Element and text position data:
----------

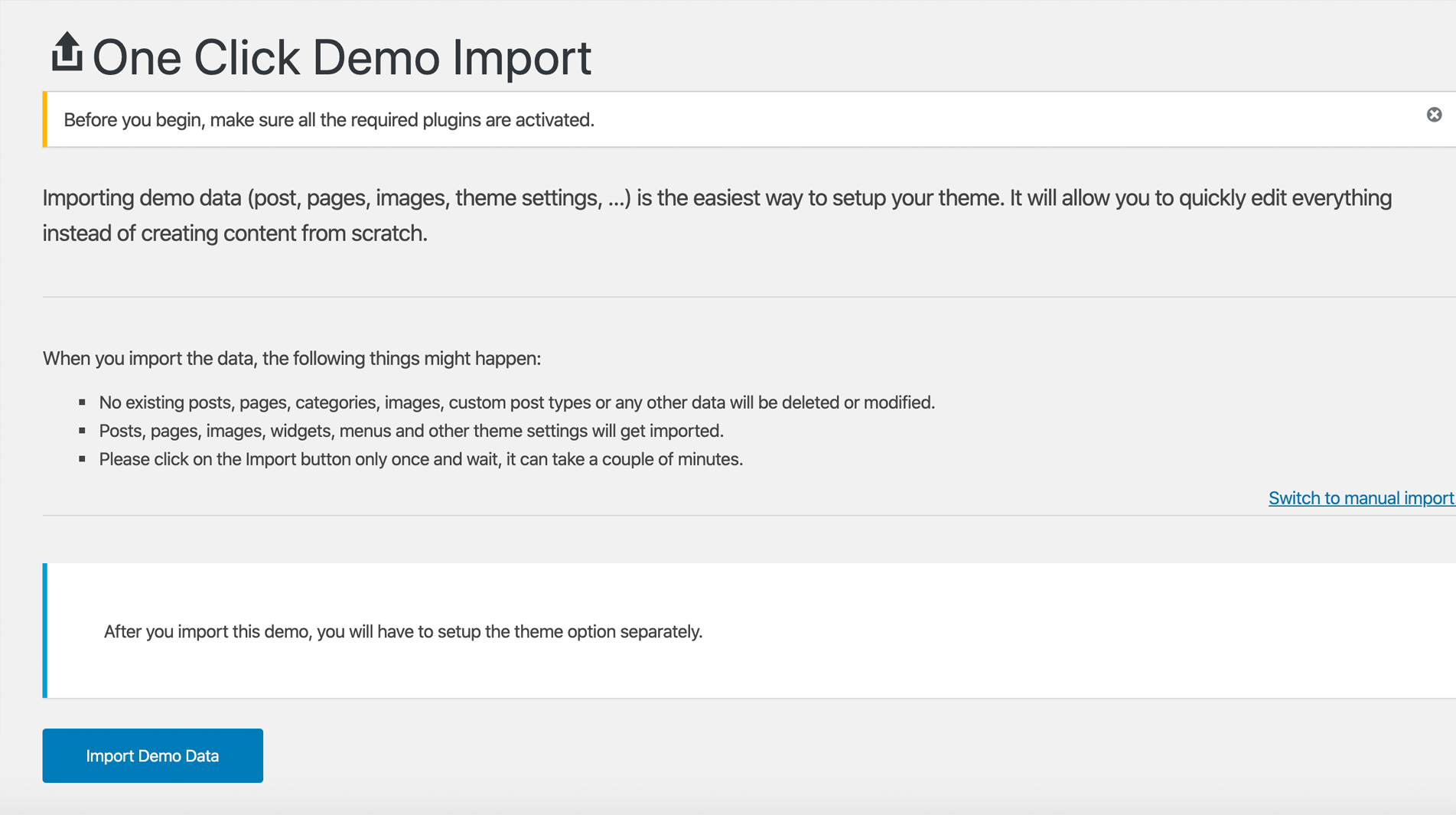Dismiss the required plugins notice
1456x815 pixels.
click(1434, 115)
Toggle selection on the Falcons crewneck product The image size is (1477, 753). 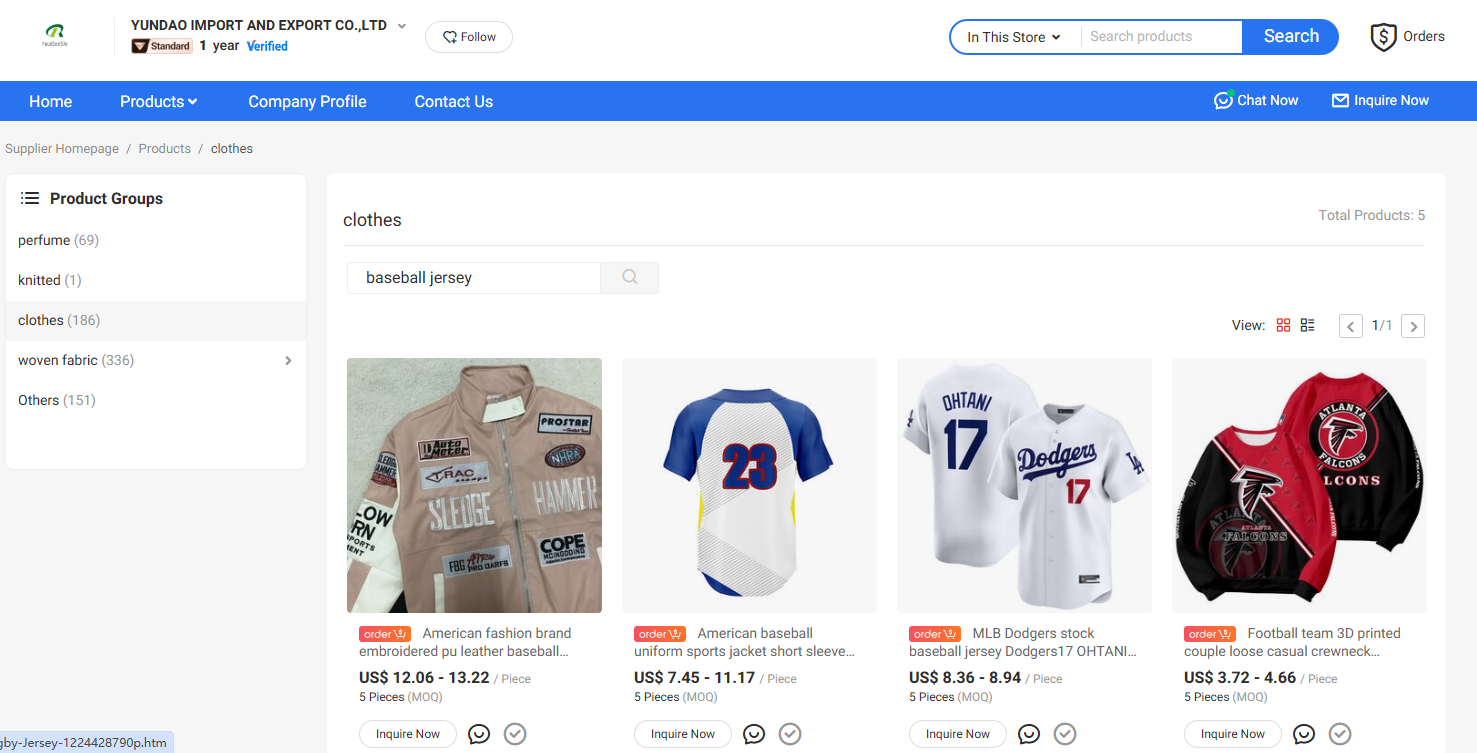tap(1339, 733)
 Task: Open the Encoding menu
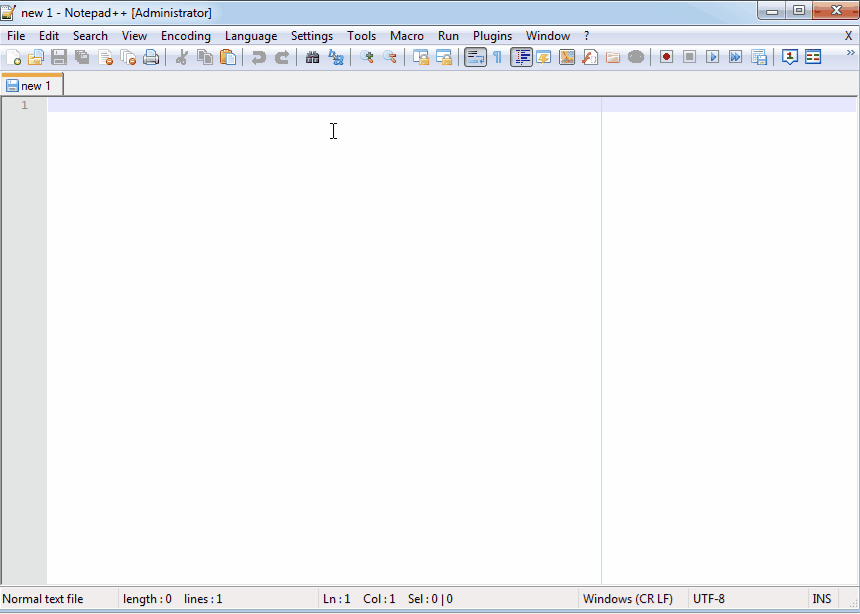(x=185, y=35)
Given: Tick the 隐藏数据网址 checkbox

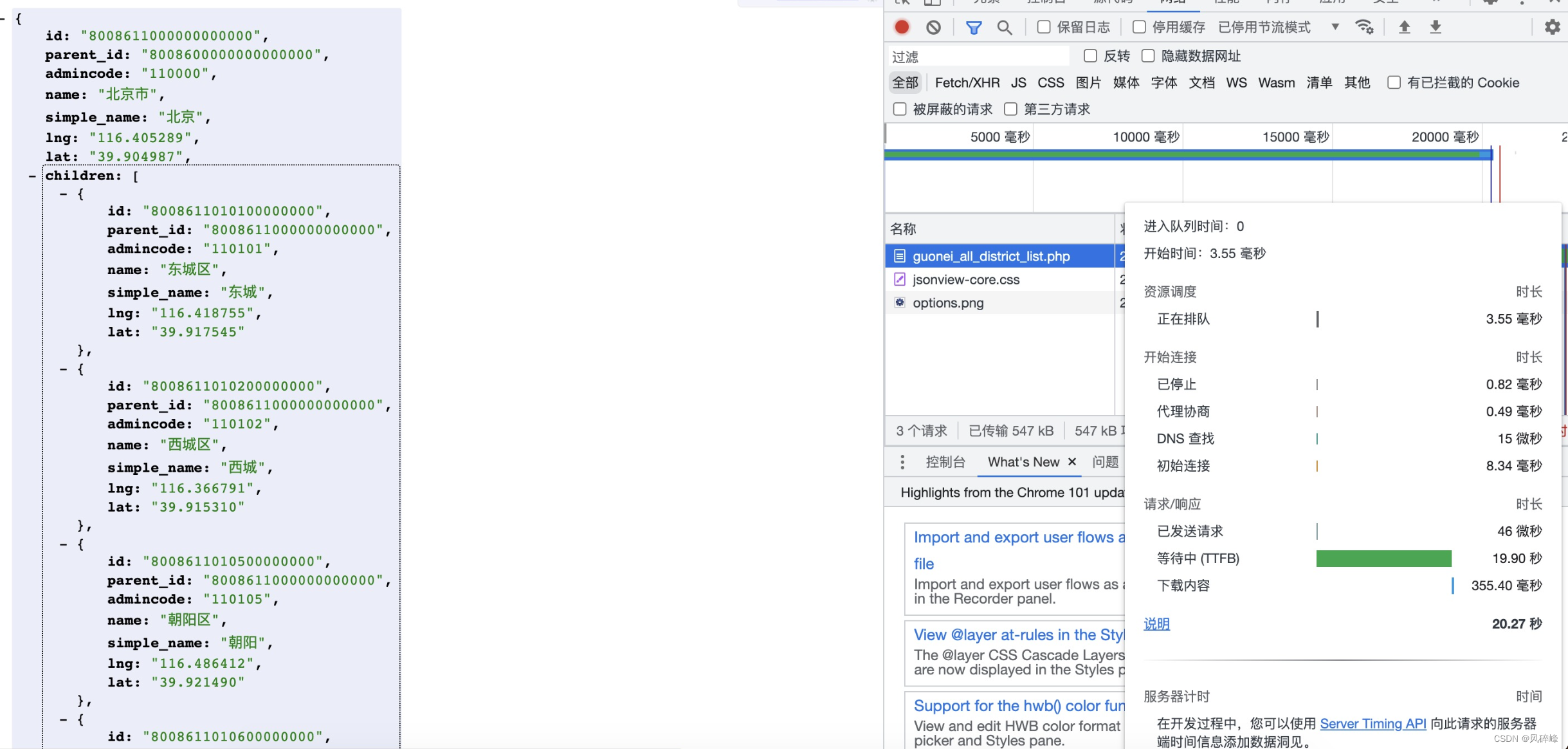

----------

Express the data as a JSON list of strings with one string per line. Start at the line containing "Task: Open the Encoding menu" and run through the end of the data, both ends included, while omitting blank lines and leaving the pictures out.

● Answer
[
  " Task: Open the Encoding menu",
  "(x=185, y=35)",
  "Given: Tick the 隐藏数据网址 checkbox"
]